The dark eyes looked Into his, filled with tears, and the grim muzzle dropped.
“0h, Rob—I kain’t—I’m a coward.”
He sprang forward, seized the weapon, and fired every chamber in the air.
"Now, you’ve done your duty,” he exclaimed, breathlessly. “You’ve fired every bullet at me and only wounded me as I ran. I’ve a boat concealed at the river. Goodby, Mirey.”
She grasped his arm and clung to him desperately.
“Not till I know ya won’t inform on pop and—Jake. I must know that, er I’ll hold ya till they come— an’ they’ve heered th’ shots.”
“Could I betray you—after you’ve saved me? Mirey—girl—look in my eyes—they shall never know.”
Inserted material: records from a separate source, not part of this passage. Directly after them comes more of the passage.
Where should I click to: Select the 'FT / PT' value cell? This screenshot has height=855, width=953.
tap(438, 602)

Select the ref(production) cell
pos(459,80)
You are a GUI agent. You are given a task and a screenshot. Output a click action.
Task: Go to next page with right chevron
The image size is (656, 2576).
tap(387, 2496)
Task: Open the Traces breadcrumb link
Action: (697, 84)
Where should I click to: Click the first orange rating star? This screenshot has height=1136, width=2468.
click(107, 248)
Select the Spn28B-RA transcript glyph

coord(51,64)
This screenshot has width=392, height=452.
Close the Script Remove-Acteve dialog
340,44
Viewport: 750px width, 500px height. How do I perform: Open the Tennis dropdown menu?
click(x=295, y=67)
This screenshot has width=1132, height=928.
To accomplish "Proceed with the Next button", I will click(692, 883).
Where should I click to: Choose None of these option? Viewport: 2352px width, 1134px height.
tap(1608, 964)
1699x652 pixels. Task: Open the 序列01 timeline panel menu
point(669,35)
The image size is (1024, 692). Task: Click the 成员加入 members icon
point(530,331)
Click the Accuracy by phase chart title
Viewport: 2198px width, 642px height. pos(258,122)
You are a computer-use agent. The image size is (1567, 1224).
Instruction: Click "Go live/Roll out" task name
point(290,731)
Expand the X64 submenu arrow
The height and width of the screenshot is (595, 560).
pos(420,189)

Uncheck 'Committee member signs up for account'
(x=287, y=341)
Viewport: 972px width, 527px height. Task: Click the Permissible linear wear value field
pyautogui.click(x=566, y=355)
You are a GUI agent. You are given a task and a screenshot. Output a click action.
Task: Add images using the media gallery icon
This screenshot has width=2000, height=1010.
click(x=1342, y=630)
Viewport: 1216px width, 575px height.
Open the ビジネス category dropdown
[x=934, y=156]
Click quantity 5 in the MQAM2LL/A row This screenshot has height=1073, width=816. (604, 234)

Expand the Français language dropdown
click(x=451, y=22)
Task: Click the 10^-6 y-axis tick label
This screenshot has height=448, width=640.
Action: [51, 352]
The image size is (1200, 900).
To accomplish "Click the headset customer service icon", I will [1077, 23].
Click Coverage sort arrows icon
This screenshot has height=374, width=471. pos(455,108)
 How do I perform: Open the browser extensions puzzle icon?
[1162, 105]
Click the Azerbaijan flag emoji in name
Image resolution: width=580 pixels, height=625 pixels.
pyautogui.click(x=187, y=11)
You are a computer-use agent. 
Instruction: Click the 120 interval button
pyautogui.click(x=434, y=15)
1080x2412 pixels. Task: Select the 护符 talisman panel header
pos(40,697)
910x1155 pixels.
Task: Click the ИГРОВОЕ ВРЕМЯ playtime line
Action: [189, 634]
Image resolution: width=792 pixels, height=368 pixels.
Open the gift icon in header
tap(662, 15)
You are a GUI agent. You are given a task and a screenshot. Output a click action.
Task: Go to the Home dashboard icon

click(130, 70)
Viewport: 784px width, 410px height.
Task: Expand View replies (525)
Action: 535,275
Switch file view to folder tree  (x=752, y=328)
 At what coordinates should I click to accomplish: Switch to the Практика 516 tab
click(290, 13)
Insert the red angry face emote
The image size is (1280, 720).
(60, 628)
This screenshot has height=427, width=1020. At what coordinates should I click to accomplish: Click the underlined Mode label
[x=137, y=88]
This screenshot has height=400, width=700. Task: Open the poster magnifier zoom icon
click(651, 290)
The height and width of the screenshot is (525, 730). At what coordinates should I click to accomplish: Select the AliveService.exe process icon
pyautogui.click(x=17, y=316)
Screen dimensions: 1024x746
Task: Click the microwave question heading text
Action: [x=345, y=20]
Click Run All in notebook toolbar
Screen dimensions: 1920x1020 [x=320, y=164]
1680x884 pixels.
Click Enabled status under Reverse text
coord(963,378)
She looked, knew, and released him. He stooped to kiss her, but she thrust him back fiercely. He seized the brown right hand, pressed it to his lips, and bounded away. The girl fell on her knees.
“0, Lord, fergive me fer what I’ve done. Fergive me fer the lie I’m about ta tell. An’, 0, God, help me ta fergit him.”
Then she pressed her burning lips to the brown right hand, rubbed the spot madly with the crushed letter, and, with a little moan, cast the paper away, as she cast him from her heart, and rose to face the hurrying men.
Late that night when Jake returned, weary and desperate, from the fruitless search, Mirey, from the old man’s side, stepped forward in the moonlight to meet him. “Jake,” she said, softly, “don’t worry. He’ll never tell. I know.”
Jake looked down, sternly, into the dark eyes. “Mirey—you let him go.”
She laid both brown hands on his arm and looked up, pleadingly, into the grave, rugged face.
“Yes—it was better. I’ve been a fool, Jake. But it’s all past now. An’ —Jake—ya needn’t wait till fall—ef ye’ll have me yit."
Jake stooped, kissed the quivering lips. put his strong arm about her and led her to the smiling old man.